Stored data entries
>>>

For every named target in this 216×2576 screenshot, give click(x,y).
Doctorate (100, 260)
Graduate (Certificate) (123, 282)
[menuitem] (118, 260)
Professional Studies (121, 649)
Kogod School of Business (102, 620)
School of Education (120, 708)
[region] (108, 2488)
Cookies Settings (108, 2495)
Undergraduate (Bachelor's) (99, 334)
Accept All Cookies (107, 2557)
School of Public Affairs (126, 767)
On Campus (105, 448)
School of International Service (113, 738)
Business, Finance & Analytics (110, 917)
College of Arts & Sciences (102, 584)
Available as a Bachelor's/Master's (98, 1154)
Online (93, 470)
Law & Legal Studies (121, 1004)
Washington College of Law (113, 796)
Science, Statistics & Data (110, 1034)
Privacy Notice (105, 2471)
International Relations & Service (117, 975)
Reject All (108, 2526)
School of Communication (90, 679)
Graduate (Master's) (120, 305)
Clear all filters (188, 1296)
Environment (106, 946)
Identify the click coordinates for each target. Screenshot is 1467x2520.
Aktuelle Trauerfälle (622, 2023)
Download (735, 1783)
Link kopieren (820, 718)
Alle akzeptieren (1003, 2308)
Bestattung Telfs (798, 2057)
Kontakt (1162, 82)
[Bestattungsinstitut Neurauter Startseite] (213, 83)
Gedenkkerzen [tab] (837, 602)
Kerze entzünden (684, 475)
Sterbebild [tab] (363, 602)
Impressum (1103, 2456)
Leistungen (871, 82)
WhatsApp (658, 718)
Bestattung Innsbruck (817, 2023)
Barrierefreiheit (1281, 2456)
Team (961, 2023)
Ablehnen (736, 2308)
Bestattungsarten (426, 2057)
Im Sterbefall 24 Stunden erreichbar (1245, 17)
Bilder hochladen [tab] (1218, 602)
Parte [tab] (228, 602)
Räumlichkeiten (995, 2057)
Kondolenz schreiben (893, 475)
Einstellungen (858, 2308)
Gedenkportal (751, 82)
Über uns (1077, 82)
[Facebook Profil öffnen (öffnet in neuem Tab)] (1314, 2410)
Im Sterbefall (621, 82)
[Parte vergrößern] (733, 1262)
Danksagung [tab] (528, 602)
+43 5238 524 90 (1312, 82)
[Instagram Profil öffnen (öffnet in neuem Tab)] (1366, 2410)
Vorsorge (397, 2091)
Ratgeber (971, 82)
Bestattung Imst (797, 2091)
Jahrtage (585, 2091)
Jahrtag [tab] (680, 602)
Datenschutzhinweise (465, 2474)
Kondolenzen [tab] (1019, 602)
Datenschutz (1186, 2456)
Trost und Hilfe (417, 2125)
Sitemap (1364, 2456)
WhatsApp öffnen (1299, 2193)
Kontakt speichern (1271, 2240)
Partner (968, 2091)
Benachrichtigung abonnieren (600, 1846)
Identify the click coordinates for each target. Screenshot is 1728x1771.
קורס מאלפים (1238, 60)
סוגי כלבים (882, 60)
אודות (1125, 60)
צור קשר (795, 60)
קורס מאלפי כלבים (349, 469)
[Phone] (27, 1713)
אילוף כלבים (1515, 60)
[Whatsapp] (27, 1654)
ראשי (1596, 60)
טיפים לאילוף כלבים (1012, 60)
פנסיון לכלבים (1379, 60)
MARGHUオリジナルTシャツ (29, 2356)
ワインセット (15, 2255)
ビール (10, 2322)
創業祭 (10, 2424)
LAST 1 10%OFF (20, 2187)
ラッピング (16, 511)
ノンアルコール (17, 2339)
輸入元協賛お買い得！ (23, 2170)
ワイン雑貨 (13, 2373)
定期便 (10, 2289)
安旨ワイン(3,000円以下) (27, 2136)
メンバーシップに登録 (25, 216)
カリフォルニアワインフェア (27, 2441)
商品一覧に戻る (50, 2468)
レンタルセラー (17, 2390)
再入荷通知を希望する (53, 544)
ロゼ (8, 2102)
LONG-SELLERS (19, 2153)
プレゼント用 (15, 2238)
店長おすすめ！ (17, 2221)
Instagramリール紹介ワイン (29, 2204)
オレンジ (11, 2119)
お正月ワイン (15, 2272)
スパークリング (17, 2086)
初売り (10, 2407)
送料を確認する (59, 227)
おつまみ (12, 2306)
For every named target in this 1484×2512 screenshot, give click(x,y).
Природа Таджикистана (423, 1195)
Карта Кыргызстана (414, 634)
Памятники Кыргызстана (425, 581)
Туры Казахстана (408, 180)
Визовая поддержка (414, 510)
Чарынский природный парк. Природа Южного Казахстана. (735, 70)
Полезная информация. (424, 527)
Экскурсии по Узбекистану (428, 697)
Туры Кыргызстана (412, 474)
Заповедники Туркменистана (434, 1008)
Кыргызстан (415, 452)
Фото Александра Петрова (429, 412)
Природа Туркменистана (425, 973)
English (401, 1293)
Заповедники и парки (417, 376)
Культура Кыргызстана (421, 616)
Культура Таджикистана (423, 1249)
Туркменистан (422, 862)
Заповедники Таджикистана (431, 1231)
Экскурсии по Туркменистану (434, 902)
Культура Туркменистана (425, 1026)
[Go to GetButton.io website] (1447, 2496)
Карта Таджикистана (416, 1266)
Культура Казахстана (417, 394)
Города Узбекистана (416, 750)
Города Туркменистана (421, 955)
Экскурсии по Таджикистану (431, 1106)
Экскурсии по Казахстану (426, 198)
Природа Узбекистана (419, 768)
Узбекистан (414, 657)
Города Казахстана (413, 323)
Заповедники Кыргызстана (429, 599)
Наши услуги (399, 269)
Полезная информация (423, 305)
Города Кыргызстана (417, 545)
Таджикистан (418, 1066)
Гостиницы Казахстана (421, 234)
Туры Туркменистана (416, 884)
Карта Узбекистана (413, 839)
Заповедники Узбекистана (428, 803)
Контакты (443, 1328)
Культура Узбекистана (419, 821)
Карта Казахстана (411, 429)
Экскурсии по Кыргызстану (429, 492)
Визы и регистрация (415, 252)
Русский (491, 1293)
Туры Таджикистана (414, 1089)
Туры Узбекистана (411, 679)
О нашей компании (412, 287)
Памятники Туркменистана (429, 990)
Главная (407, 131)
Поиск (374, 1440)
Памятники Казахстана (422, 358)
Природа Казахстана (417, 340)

<<<

Exercise instructions - Copy the records above faithfully. Begin at their first line, end at the line containing "Washington College of Law (113, 796)", and include nothing else.

Written solution -
For every named target in this 216×2576 screenshot, give click(x,y).
Doctorate (100, 260)
Graduate (Certificate) (123, 282)
[menuitem] (118, 260)
Professional Studies (121, 649)
Kogod School of Business (102, 620)
School of Education (120, 708)
[region] (108, 2488)
Cookies Settings (108, 2495)
Undergraduate (Bachelor's) (99, 334)
Accept All Cookies (107, 2557)
School of Public Affairs (126, 767)
On Campus (105, 448)
School of International Service (113, 738)
Business, Finance & Analytics (110, 917)
College of Arts & Sciences (102, 584)
Available as a Bachelor's/Master's (98, 1154)
Online (93, 470)
Law & Legal Studies (121, 1004)
Washington College of Law (113, 796)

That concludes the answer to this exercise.